── Dataset excerpts

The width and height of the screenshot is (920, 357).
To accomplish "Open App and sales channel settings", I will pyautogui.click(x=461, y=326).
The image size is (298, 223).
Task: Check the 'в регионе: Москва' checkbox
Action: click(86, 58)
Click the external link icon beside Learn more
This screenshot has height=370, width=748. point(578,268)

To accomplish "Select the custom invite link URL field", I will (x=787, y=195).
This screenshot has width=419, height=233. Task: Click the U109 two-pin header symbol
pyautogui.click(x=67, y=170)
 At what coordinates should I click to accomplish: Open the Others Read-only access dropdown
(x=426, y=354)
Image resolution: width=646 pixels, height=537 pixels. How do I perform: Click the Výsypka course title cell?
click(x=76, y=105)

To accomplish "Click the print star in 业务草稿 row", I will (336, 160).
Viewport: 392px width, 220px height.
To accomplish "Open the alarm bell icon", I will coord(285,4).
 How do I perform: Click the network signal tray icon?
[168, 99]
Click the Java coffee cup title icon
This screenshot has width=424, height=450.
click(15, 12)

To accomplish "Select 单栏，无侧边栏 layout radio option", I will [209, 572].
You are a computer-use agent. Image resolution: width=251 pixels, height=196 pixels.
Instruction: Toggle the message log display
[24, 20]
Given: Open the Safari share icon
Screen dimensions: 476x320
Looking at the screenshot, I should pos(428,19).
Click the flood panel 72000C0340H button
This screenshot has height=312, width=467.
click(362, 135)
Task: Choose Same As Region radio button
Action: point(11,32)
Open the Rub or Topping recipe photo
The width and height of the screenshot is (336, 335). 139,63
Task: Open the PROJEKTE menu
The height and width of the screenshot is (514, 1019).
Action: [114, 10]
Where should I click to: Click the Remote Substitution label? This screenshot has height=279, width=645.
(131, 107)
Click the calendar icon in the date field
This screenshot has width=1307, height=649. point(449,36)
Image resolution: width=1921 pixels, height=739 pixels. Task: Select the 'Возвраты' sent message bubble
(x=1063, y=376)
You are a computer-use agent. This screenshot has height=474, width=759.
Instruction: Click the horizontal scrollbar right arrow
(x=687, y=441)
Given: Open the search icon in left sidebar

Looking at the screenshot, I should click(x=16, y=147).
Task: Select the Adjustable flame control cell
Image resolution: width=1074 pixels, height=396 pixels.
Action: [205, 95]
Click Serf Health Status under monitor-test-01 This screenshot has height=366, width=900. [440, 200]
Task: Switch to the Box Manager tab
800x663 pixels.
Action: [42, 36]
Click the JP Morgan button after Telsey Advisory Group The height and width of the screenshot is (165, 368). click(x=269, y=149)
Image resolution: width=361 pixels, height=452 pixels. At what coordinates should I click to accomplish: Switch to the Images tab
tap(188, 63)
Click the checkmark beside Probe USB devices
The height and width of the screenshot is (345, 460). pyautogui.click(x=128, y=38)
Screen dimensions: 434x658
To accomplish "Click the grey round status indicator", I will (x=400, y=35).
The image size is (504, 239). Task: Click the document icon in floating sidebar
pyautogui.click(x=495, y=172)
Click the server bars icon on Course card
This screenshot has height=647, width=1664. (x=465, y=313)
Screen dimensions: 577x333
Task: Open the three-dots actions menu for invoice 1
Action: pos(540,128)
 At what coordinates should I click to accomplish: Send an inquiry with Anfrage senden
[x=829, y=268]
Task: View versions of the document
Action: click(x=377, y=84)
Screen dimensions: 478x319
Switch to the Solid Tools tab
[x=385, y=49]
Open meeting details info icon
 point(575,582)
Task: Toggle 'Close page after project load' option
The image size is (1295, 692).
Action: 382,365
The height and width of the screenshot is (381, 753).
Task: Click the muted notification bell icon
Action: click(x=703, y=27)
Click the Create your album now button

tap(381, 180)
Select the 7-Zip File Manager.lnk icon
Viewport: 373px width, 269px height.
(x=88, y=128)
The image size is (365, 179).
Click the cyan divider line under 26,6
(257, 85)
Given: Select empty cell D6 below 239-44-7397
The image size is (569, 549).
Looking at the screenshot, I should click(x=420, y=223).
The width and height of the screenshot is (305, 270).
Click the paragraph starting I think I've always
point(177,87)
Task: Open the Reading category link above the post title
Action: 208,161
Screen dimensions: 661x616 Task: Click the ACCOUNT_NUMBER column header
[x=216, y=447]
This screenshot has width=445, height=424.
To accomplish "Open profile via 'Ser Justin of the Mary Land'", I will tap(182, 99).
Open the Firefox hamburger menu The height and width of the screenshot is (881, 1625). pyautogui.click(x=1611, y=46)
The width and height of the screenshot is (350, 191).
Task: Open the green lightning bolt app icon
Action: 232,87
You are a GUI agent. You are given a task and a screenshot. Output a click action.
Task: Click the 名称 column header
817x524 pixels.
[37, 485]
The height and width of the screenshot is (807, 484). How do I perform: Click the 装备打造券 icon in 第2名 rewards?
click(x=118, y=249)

────

> **Problem to solve**: For every line in the data above that has the string "after", return that line.

> **Task answer**:
Click the JP Morgan button after Telsey Advisory Group The height and width of the screenshot is (165, 368). click(x=269, y=149)
Task: Toggle 'Close page after project load' option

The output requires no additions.